WORKING DATA >>
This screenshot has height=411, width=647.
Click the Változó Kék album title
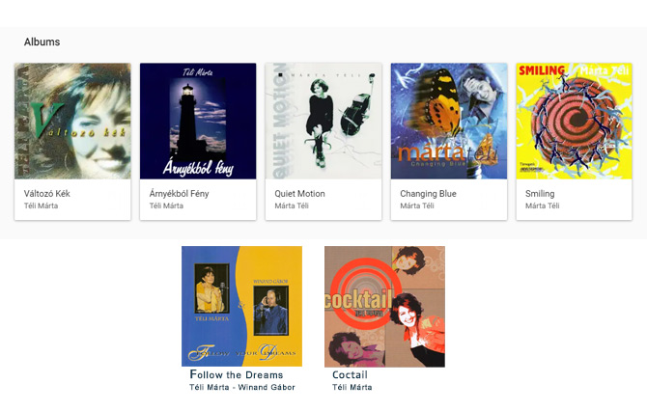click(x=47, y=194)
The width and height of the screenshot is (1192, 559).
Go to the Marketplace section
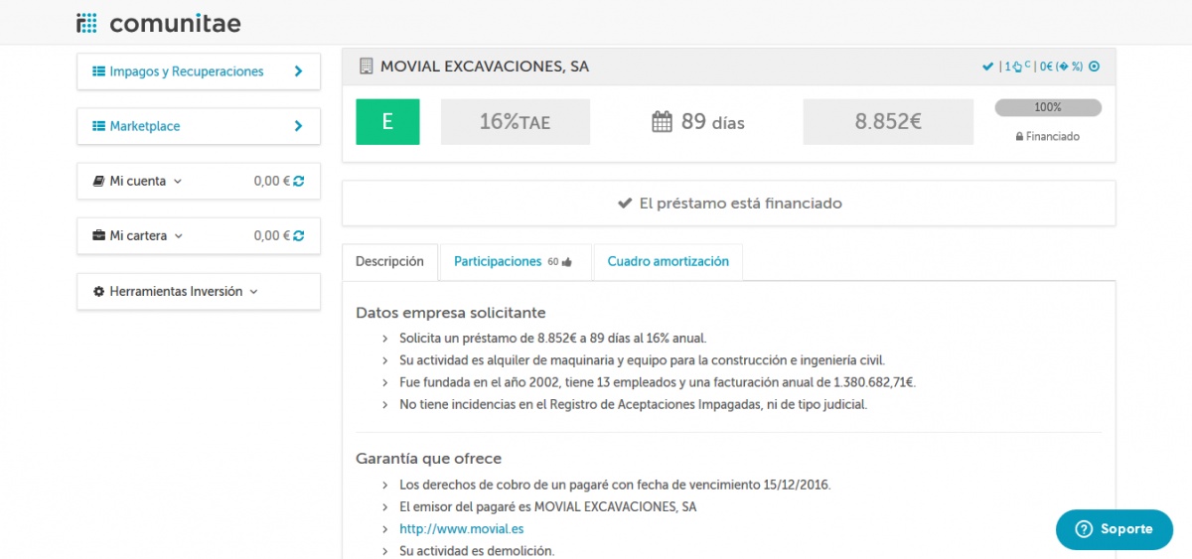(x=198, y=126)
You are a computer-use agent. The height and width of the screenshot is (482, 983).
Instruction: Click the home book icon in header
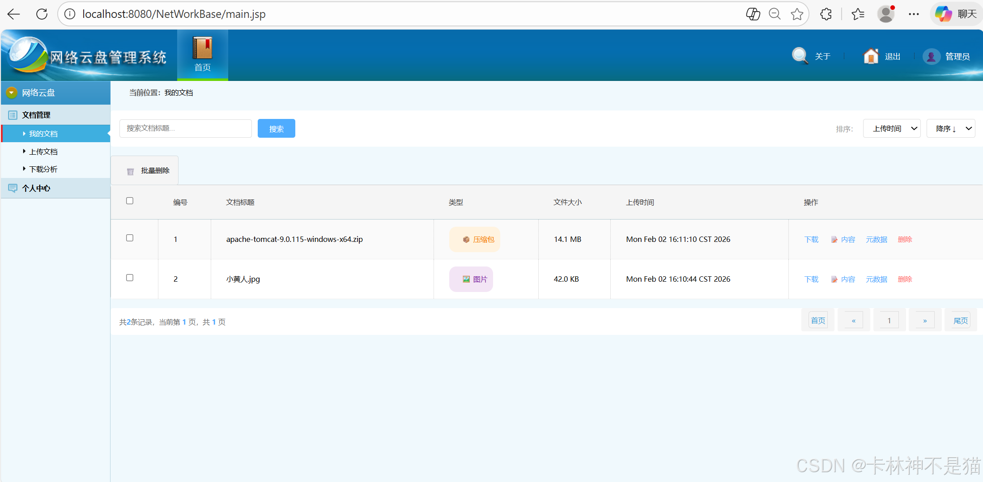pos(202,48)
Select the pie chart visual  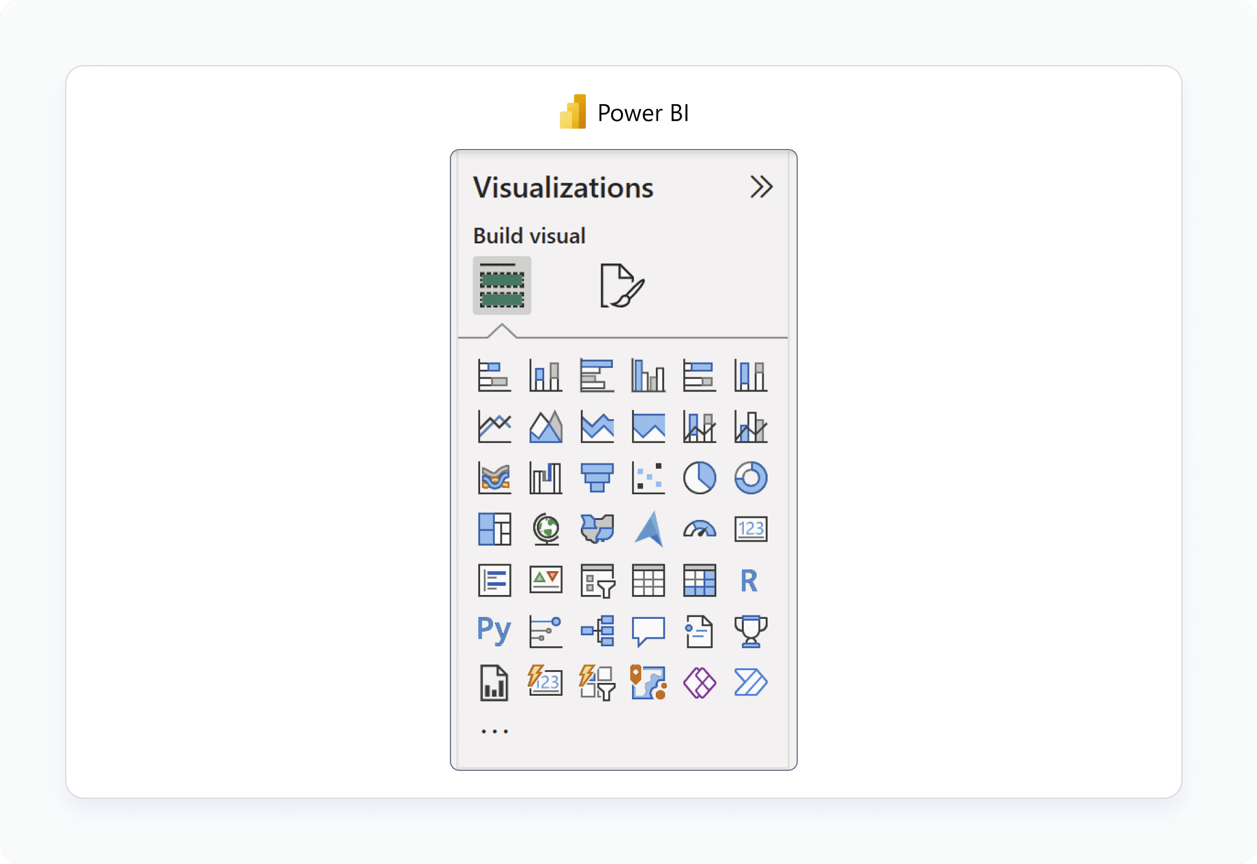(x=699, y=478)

WORK TO DO >>
Which lines in the data above contain the string "screenshot"? Pull out each such line in full. Uppercase and lowercase count as different.

THE SOLUTION >>
This screenshot has height=411, width=647.
The width and height of the screenshot is (1192, 559).
You are a computer-use agent. The height and width of the screenshot is (482, 983).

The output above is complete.